The acquittal of all accused in the Samjhauta Express blast case places a horrible moral equivalence between India and Pakistan. It not only calls into question the shoddy work by the National Investigation Agency, which took 12 years to finish the probe, but worse, turns India’s accusing finger at Islamabad inwards.
In the 2007 blast, which took place near Panipat in Haryana, 68 men, women and children were killed – most of them Pakistani.
For more than 10 years, Delhi has been pointing a finger at Islamabad for the 26/11 Mumbai attacks, in which 166 people were killed. The charge put Pakistan on the back foot. It was unable to explain why and how key masterminds Hafiz Saeed and Zaki-ur-Rehman Lakhvi were either roaming free or spending time in jail or under house arrest with all of the privileges usually reserved for free citizens.

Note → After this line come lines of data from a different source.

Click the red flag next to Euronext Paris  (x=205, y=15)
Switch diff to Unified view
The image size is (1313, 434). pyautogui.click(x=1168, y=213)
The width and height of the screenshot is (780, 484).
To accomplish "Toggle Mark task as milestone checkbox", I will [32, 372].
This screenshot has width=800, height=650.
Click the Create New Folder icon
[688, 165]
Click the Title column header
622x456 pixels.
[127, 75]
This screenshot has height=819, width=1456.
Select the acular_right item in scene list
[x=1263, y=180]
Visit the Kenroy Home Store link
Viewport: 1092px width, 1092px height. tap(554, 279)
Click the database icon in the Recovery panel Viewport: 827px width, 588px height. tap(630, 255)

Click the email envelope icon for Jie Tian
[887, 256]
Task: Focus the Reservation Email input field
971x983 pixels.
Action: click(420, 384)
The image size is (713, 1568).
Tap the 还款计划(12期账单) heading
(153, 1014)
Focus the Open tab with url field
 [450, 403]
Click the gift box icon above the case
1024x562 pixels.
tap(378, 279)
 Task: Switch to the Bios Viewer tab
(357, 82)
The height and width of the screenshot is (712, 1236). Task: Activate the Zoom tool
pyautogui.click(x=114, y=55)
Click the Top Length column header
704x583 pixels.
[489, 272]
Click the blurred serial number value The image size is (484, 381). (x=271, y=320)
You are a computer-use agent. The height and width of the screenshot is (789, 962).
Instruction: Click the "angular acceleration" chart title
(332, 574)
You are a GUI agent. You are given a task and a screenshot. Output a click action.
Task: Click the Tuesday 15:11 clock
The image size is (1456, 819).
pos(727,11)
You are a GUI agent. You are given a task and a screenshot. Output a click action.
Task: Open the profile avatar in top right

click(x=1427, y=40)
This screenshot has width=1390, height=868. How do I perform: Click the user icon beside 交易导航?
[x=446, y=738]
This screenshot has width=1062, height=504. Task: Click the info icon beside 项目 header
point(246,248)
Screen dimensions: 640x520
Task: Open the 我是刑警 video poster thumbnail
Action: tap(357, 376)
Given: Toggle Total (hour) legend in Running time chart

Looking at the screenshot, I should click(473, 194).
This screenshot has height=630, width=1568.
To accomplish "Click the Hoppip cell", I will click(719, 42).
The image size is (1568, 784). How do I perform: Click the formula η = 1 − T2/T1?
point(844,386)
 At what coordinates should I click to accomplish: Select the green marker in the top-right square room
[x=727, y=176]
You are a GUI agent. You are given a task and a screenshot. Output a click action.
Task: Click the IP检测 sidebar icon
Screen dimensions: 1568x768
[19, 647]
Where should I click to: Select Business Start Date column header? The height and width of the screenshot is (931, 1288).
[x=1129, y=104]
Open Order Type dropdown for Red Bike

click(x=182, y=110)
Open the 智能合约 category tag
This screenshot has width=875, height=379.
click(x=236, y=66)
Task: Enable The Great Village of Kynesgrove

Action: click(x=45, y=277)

Now that India has found that no one killed 68 people in the Samjhauta attack, the accusing finger is now on India. There is absolutely no answer to the shocking question as to why no one has been found guilty for the Samjahuta terror attack.
The shoddy court investigation allows people like Pakistan foreign minister Shah Mehmood Qureshi, a politician with a penchant for gold crowns and one who has hopped and skipped between so many political parties that one has lost count, to crow unseemingly.
Pakistan strongly condemns the Indian version of sham justice which translates to exonerating all perpetrators of the heinous #SamjhotaTerrorAttacks after more than 11 years, callously heedless to the families of the 44 Pakistani victims.
— Shah Mahmood Qureshi (@SMQureshiPTI) March 21, 2019
The worst is that Qureshi is at least partially right. For him to point to the “sham justice” for the families of the 68 people who were killed that dreadful February morning, strikes the solar plexus. After the acquittal, it will be difficult for Indians to look Pakistanis in the eye and ask them tough questions about Mumbai.
Questions like: Why did ten Pakistanis decide to float a dinghy in the Arabian Sea off Karachi and sail up to Mumbai only to wreak mayhem for 64 hours? Why did Pakistan pick Mumbai? If the Pakistani press is finally coming to terms with Kargil, why did it refuse to ask questions about the Mumbai attacks to its own establishment?
Certainly, after the acquittal, Delhi’s high moral ground on cross-border terrorism from Pakistan has taken a huge hit. Worse, this terror attack has taken place inside India, by Indians, also against Indians.
When Indians raise Mumbai, the Pakistani answer is now bound to be: Yes, but what about Samjhauta?
Indian diplomats have already been reduced to weakly responding to the Pakistani charge that India has deliberately done nothing on punishing the Samjhauta guilty. India’s high commissioner to Pakistan Ajay Bisaria is believed to have told the Pakistanis that they never cooperated in serving court summons to Pakistani witnesses on the train blast; these summons were returned. He also wanted to know why Islamabad was delaying investigations on Pulwama, Pathankot, and of course Mumbai.
Whether or not Swami Aseemanand, born Naba Kumar Sarkar, was actually guilty of so-called “saffron terror”, an ugly epithet if there was one, is not the point. Anyway, he recanted on his “confession” soon after he made one in 2010; then, after the Narendra Modi government came to power in 2014, one by one, the witnesses began to turn hostile.
Moral equivalence on the India-Pakistan terror question aside, the Samjhauta acquittal undermines the ordinary citizen’s faith in justice. Under the UPA, Aseemanand made a long statement on terror attacks between 2006-2008, then it all began to unravel after 2014.
Moreover, the timing of the acquittal also raises several questions. It comes within weeks of the Balakot strikes, which sent the powerful message that Prime Minister Modi was willing to take risks if it meant avenging terrorism. As he emerged from the court, a free man, Aseemanand raised his hand and shouted, “Jai Shri Ram.” Note that Lok Sabha elections are around the corner.